WHAT IS BEING ASKED:
What is needed here is an exact reprint of every record below.
[DATA TO EXAMINE]
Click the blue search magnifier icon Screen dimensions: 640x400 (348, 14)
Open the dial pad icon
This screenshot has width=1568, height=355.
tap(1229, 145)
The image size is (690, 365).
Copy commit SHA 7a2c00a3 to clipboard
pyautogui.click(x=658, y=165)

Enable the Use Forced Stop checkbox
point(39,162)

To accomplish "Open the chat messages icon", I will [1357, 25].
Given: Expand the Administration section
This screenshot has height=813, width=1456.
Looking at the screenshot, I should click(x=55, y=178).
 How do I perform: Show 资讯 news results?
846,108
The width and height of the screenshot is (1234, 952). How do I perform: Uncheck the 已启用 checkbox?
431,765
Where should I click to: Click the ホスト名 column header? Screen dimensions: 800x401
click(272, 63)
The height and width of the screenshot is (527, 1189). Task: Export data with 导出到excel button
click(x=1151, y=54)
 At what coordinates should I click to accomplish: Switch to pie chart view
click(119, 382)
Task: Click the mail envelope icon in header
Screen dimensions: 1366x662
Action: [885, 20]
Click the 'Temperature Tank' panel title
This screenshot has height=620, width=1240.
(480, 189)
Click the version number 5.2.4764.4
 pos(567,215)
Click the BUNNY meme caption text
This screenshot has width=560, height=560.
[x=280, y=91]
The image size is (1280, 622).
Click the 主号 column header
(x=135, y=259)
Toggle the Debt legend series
[/DATA TO EXAMINE]
COMPLETED TASK:
Click the blue search magnifier icon Screen dimensions: 640x400 (348, 14)
Open the dial pad icon
This screenshot has width=1568, height=355.
tap(1229, 145)
The image size is (690, 365).
Copy commit SHA 7a2c00a3 to clipboard
pyautogui.click(x=658, y=165)

Enable the Use Forced Stop checkbox
point(39,162)

To accomplish "Open the chat messages icon", I will [1357, 25].
Given: Expand the Administration section
This screenshot has height=813, width=1456.
Looking at the screenshot, I should click(x=55, y=178).
 How do I perform: Show 资讯 news results?
846,108
The width and height of the screenshot is (1234, 952). How do I perform: Uncheck the 已启用 checkbox?
431,765
Where should I click to: Click the ホスト名 column header? Screen dimensions: 800x401
click(272, 63)
The height and width of the screenshot is (527, 1189). Task: Export data with 导出到excel button
click(x=1151, y=54)
 At what coordinates should I click to accomplish: Switch to pie chart view
click(119, 382)
Task: Click the mail envelope icon in header
Screen dimensions: 1366x662
Action: [885, 20]
Click the 'Temperature Tank' panel title
This screenshot has height=620, width=1240.
(480, 189)
Click the version number 5.2.4764.4
 pos(567,215)
Click the BUNNY meme caption text
This screenshot has width=560, height=560.
[x=280, y=91]
The image size is (1280, 622).
Click the 主号 column header
(x=135, y=259)
Toggle the Debt legend series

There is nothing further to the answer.